# Records for the task

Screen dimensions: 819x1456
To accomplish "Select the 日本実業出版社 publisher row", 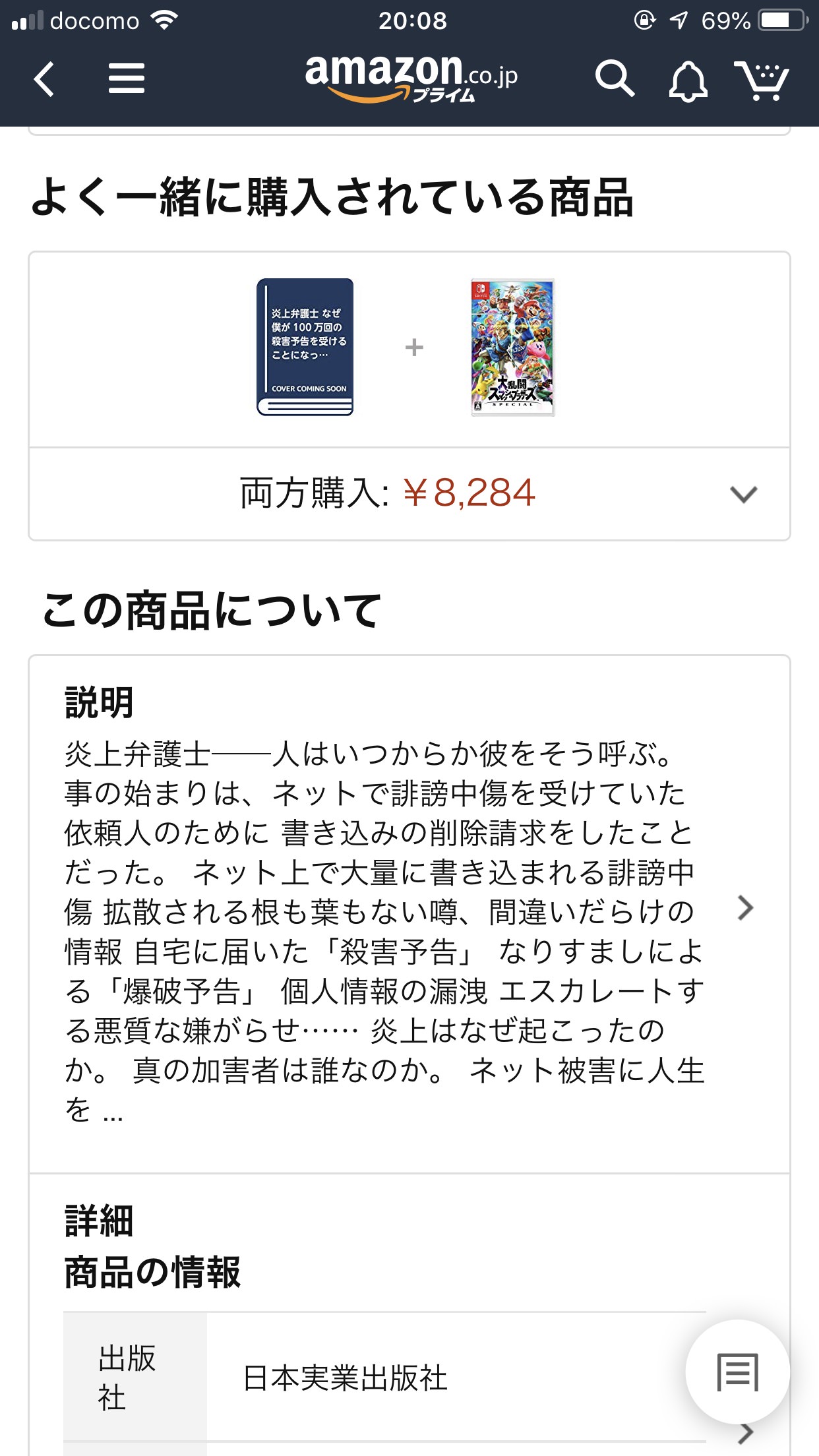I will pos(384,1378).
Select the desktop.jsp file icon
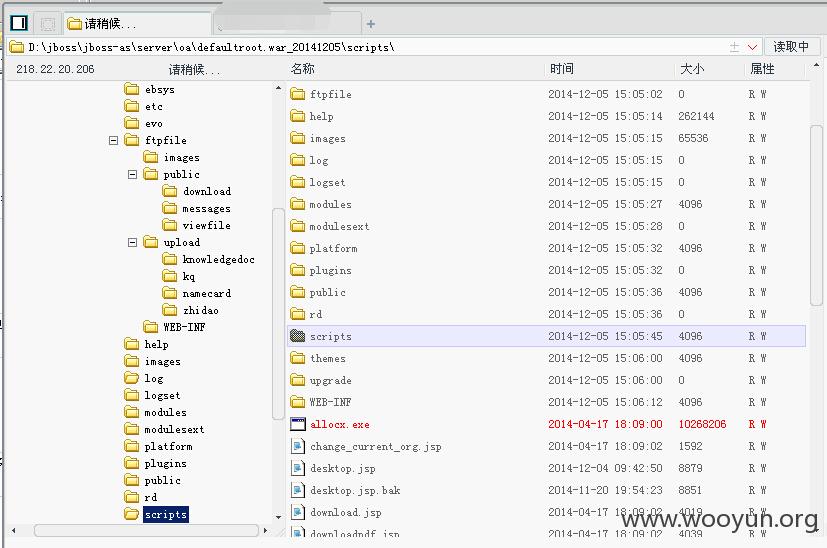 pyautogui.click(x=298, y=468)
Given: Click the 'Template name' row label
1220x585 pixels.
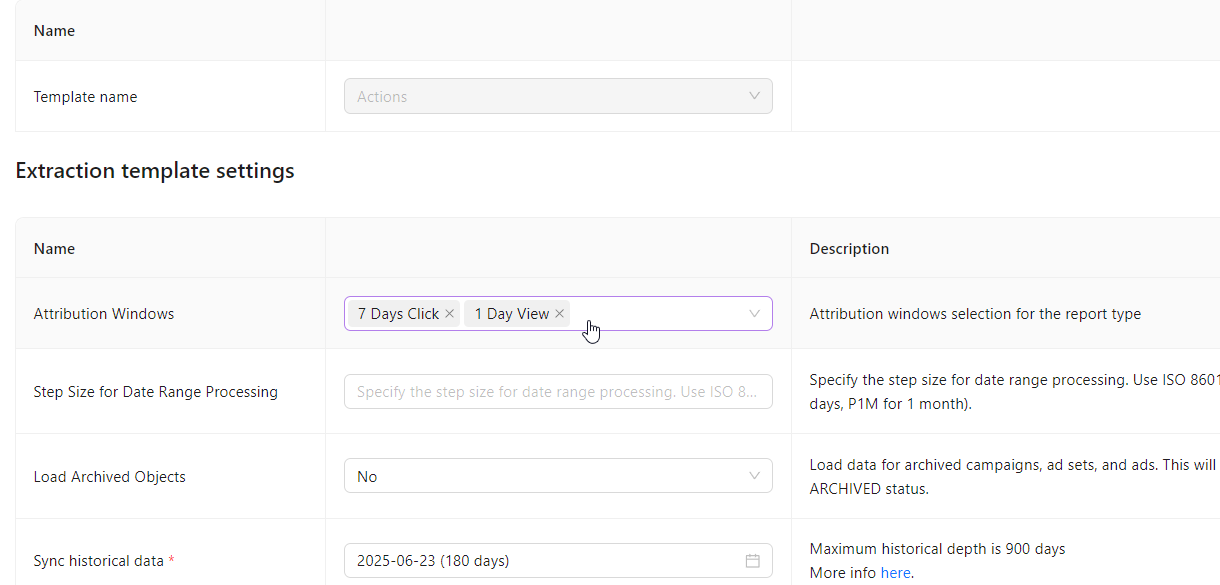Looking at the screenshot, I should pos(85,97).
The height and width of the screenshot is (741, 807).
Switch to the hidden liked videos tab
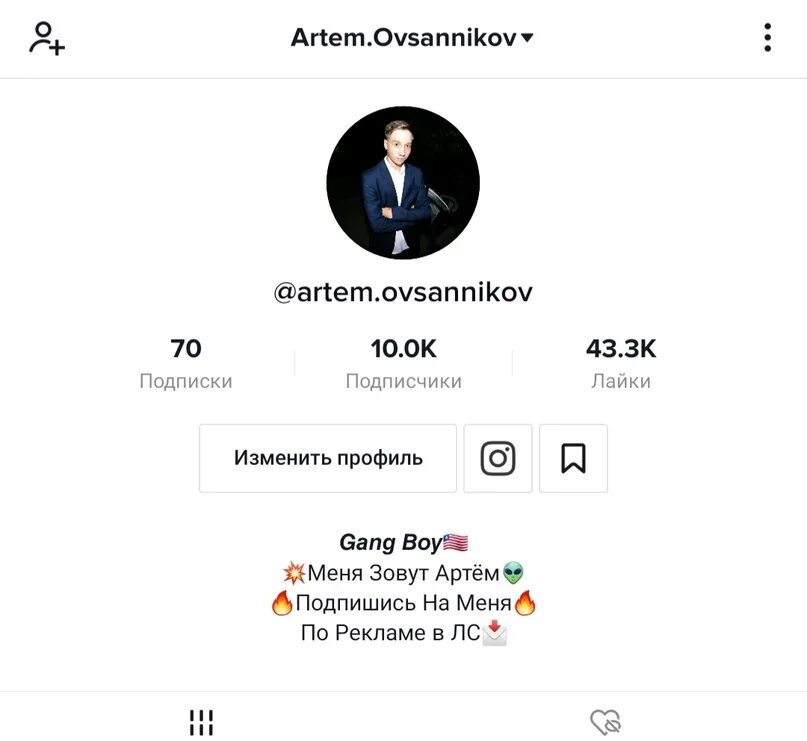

# Aim
Format the records as a numbered list, starting at the line that contains "Given: Click the 'Template name' row label" and ending at the end of the records, with both ends included. Leave out blank lines and pictures.

# Solution
1. Given: Click the 'Template name' row label
2. 1220x585 pixels.
3. Looking at the screenshot, I should pos(85,97).
4. The height and width of the screenshot is (741, 807).
5. Switch to the hidden liked videos tab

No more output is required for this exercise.